Ella D'Arcy has written a haunted house story with a particularly French twist. Set in the South of France, a genteel family look around an empty house which is to be rented out but no one seems to want it. The caretaker is a weird individual, but the memories the house holds are weirder still.

I picked this story up from The Virago Book of Ghost Stories, edited by Richard Dalby. Now, Richard Dalby had edited many volumes of ghost stories for various publishers and he is an excellent curator. I never fail to find some really enjoyable stories in his collections. They're worth looking out for.

Ella D'Arcy was born 1857 in London and died 1937 (or another source has 1851 to 1939). She was one of nine children and educated in London, Germany, France and the Channel Islands. Her family were from Dublin. She spent her last years in Paris, but returned to London to die in hospital there. Despite her exotic upbringing, and successful career, after 1900, she published very little and is said to have lived in poverty.

She studied fine art, but gave up that career to become an author because she had problems with her eyesight. She became a celebrated author in her time. She never married.

Ella D'Arcy travelled a lot and lost contact with her friends for long periods of time, turning up unannounced to surprise them, a habit that earned her the nickname "Goblin Ella." She was one of the late Victorian 'new women'. These women rejected the mores of Victorian society and they were unconventional, independent, open-minded and a bit of a rebel. It goes without saying that to be a New Woman you had to have some family money behind you.

She was associated with the Yellow Book crowd. She was sub-editor on the Yellow Book for a time. The Yellow Book was a magazine that came out towards the end of the 19th Century and hosted the most modern, aesthetically pleasing art and literature. Its twin themes were aestheticism and decadence.

She was a short-story writer, not primarily a ghost story writer and this Villa Lucienne was published in the Yellow Book in 1896, but has been reprinted since.

Critics have pointed out her style is reminiscent of the New Naturalism of the French fiction that was being published during her lifetime, particularly Zola and Balzac.

It's a very subtle story, because no ghost is seen by the protagonist. Instead the horror, or rather the uneasiness and disquiet arise from the descriptions of the setting.

I wasn't sure she needed the little summary at the beginning of the story, which in effect told us that nothing bad really happened.

But, I liked the way the party is described, walking up the hill until the see the Villa Soleil. They mistake this Villa and its perfection for the dismal Villa Lucienne. The two houses are twins, but one is light and the other dark.

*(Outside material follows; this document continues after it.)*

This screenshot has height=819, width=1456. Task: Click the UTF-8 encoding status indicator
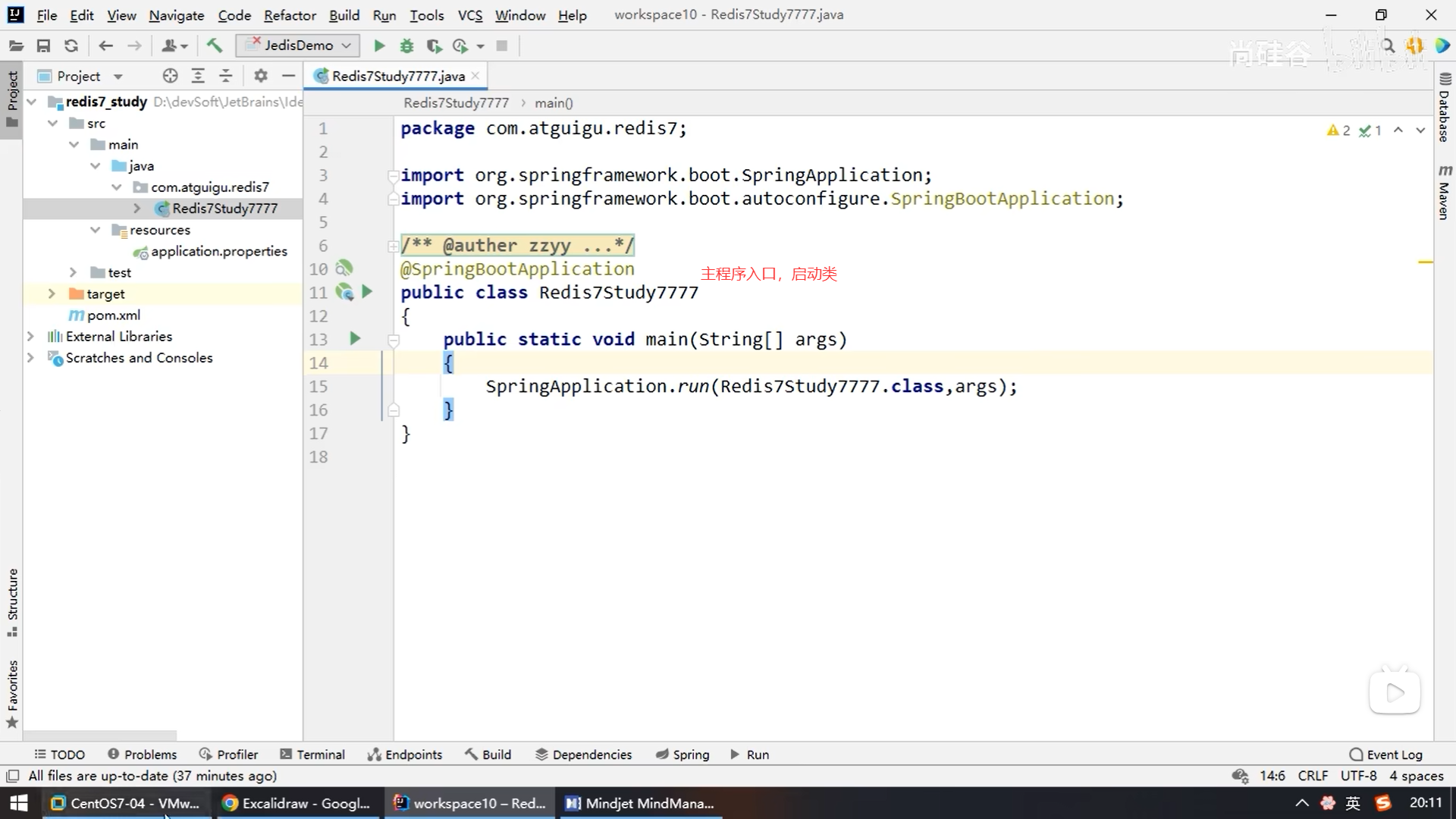pyautogui.click(x=1357, y=776)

We go through an obscure overgrown hole in a laurel hedge, along a slimy tunnel-like overgrown arbour to see the overgrown garden and the dark Villa Lucienne.

The narrator stepping in a nest of woodlice is bound to have raised a few shudders in readers as is the description of the slime.

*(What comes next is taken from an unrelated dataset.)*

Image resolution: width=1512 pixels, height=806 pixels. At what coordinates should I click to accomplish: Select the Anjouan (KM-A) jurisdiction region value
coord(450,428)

Then they see rather awful old Laurent. The personality of Laurent represents the soul of the Villa Lucienne, dark and surly and hiding terrible secrets. Most probably, because we're never actually told.

We know that Old Madame Grey died, and she was the last owner before it was let out. We presume that Old Madame Grey is the ghost seen by the child Renee. Renee is frightened as Madame Grey comes towards her, but whether Madame Grey's intent is malevolent, we never find out.

It's so subtle that the story is never explained, just left to the reader's imagination. What did the gardener Laurent do? Not much of a gardener either given the state of the place, more a squatter. Did he murder the old-lady so he could live in the villa for the rest of his natural?

Did he actually bury the old lady in the pavilion.

I particularly liked the traces of the rose, in a small heap of dust, the rag of lace, caught as someone went by and the sense that the person who left, didn't know they were leaving for the last time.

Very nuanced and delicate.

You will know I like ghost stories about houses, Blind Man's Buff, Fullcircle and Kipling's They.

This story also reminded me of a reportedly true story of a time slip at Versailles which happened to two Englishwomen of about the same period as this story. That is An Adventure, and it is very intriguing.